Originally Posted by clydetheglide
11/24/2014
Hey, so I haven't posted in awhile. I wanted to address that, both for myself and for ppl who read.
Everything is going good, I am still down in Mexico, I've gotten into the groove here. I work out every day, play poker every day, and watch movies/shows/games/read at night. It's a very solitary existence, and I'm finding it very challenging but also rewarding.
I've stopped posting my results so often because I want to be capable of living life the same way regardless of how I'm doing in poker. I am wondering if that's attainable. I would like to think that if my bankroll got to a certain point, I would just focus on playing good, and that would be enough.
But I'm finding a hard time not having goals, and that means being focused on my results. Earlier on, when I set these lofty goals, I worked really hard to attain them, and had really good results. But I literally thought about poker almost around the clock, and although I could step away from it, I really wasn't that far away from it mentally. I am trying to get in this happy middle place that I am not sure if exists, where I appreciate my time "off" and put in good solid work hours. Not having any outside distractions, for the first time (in New York I always had my girl, so she was what I looked forward to outside poker, doing stuff with her, we always had plans) is proving to be kind of challenging because I end up asking myself these existential questions, like, is this all there is? Which is kind of funny for a number of reasons. I worked reeeeeaaaaally hard to work up a roll big enough to move down here and now that I have been able to take a little of it off, I feel pretty good and comfortable financially. But then it's like, my daily routine, which is the same every day. And I am a creature of routine, I like having one, so it suits me, and I'm happy, but then I wonder if I am living a life of substance, because its not like I really have goals or aspirations or am doing anything that makes me feel really good about myself, because all I have at the end of the day is whether I'm up or down, and I'm trying not to focus on that.
I realized that a lot of my "good days" were days where I was just up a lot of money, and riding the wave that comes from that. I don't want it to be like that.
So, I'm probably making this out to be a much bigger deal than it is. Don't get me wrong, I absolutely know I will never be able to go back to a normal job now that I've lived this lifestyle. I love being on my own schedule, and am as happy and at peace as I've ever been. But that doesn't mean there aren't things that I think about, or want to improve on.

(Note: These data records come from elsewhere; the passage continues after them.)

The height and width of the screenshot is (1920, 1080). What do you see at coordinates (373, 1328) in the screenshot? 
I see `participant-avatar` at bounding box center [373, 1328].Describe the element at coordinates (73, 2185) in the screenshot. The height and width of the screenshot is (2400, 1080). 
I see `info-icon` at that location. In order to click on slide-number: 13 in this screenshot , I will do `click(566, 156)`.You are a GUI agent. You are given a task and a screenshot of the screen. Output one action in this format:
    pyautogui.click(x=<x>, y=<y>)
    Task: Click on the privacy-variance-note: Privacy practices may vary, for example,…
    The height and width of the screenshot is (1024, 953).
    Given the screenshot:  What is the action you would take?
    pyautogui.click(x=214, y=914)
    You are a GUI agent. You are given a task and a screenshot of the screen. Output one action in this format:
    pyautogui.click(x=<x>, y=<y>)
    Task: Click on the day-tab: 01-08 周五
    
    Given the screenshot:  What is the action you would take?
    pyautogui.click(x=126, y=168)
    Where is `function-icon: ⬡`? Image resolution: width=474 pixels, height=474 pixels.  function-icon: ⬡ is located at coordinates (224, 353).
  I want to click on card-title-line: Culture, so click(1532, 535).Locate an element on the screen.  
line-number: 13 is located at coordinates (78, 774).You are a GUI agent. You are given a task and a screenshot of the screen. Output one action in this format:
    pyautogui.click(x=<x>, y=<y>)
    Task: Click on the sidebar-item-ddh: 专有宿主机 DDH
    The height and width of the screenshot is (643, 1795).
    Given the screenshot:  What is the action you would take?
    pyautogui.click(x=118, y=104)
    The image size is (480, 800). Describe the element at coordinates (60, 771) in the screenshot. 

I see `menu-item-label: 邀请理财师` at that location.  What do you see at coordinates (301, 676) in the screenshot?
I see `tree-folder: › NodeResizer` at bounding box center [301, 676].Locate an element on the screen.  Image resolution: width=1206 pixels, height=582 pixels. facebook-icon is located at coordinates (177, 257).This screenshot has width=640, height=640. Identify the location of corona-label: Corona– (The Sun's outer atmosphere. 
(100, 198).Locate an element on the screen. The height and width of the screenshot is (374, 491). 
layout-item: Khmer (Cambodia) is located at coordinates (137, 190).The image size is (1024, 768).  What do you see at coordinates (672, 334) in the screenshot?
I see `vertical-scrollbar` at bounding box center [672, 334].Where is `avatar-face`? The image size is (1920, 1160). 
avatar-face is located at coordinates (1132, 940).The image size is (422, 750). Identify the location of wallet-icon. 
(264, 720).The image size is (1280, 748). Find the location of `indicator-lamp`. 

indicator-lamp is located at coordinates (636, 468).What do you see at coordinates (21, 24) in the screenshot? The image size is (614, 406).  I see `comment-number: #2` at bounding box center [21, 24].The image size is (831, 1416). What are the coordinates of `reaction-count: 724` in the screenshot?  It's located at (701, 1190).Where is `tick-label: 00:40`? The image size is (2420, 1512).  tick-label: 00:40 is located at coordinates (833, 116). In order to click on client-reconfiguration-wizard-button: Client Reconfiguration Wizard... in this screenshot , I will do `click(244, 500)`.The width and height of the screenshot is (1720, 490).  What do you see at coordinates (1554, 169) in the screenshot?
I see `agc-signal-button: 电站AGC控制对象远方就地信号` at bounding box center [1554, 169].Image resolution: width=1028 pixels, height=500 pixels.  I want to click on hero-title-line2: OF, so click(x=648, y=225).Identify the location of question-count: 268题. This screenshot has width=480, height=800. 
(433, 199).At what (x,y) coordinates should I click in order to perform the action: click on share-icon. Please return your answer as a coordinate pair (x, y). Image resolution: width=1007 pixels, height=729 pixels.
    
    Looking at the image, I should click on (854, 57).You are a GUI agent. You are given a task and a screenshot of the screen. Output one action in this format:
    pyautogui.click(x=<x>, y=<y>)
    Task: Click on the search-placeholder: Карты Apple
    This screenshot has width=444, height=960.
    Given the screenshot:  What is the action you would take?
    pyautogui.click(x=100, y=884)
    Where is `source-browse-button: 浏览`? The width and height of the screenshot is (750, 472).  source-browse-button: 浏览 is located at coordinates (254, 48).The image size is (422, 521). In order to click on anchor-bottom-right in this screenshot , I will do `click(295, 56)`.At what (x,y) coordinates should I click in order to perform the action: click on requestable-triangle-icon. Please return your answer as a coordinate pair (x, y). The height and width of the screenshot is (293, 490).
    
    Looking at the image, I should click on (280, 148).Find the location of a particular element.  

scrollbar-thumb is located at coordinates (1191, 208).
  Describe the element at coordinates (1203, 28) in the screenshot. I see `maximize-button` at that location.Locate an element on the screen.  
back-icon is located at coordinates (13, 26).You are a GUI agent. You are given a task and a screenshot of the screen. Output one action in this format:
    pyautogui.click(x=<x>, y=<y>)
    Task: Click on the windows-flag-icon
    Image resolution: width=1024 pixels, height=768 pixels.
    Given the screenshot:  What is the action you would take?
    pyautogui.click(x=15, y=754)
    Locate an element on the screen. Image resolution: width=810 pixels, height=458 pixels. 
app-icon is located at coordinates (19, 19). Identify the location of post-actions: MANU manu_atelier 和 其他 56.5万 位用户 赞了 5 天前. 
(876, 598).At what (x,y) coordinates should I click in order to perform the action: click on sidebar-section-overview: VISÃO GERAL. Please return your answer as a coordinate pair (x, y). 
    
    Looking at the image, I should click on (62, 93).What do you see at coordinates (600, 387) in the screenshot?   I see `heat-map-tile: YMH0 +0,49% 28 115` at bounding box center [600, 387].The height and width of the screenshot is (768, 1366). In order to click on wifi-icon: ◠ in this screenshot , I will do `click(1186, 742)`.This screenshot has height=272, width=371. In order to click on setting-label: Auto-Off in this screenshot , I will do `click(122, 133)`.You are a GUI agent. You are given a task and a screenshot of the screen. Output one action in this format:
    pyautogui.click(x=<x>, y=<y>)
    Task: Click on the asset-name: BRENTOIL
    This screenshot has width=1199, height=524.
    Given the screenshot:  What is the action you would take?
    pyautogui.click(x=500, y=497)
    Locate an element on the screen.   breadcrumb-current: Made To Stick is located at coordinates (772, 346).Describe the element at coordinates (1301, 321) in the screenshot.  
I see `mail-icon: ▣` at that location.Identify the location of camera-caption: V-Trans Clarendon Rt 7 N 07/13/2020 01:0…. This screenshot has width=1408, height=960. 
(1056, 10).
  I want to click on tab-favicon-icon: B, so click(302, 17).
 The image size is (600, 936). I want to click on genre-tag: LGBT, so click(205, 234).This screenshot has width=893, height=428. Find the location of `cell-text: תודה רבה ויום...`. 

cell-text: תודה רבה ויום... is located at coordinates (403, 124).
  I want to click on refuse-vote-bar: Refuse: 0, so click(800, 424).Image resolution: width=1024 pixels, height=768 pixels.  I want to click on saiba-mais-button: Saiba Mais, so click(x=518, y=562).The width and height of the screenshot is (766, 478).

I suppose it would be different if I had someone to share the time with, but then again I don't want that, because like I said its been good to be alone during this time, to figure out how to get the best results work-wise and life-wise, maintaining a healthy balance. If I was with my girl I wouldn't have been able to figure this out on my own.
I have met a couple cool guys down here and we grab lunch or dinner once in awhile, so that's cool. But I'm really just not that social anymore and even the one night I went out with a bunch of poker players in Tijuana I didn't really enjoy myself. That might just be getting older, or maybe that's just what it's like to go out sober with a bunch of guys you don't really know. I had never done that before.
Another thing is with this recent HEM update, I deleted the wrong database once it automatically created the new database, and it's only showing like 20k hands on the month for me. I've been trying to learn HU and it's actually been going pretty badly, but that's a whole different story, and one I'm not that upset about actually.
I am getting in really good shape for the first time in years, and its definitely due to cardio. I have incorporated cardio into my schedule every day, even days I don't lift. I was running on the beach, but it started to really bother my feet (I have had some plantar fasciitis in the past) so for now I am walking on a hill on a treadmill, until my knee can handle running on harder surfaces.
I'm really loving my apartment and the freedom I have here. My days are simple, and quiet, and I do what I want, and I love that. I'm not lonely even though I am alone 99% of the time. I signed a 3 month lease, so I will be here til the end of January. Then, if I've actually made some money, it will be decision time.
I've struggled with my coffee intake but it is getting better. It has cost me a lot of money, since I play bad when I've had too much. I want to switch to tea, but still love that morning cup.
Every day, i wake up, have coffee on the balcony, watch the ocean, get a little sun, play a session, get a workout in, go grab tacos at one of the awesome taco place in town, play some more, take a break, play an evening session, and then hang out. I don't want to make it sound like I'm complaining because that is a pretty damn good day. I think when I turn things around poker wise I will maybe not question everything so much, but then again I'm not necessarily happy about being tied to my results.
That's it, kind of a ramble, but have had a lot on my mind and want to get it down. No more taking time off from the thread, and I'm back to posting in here regularly.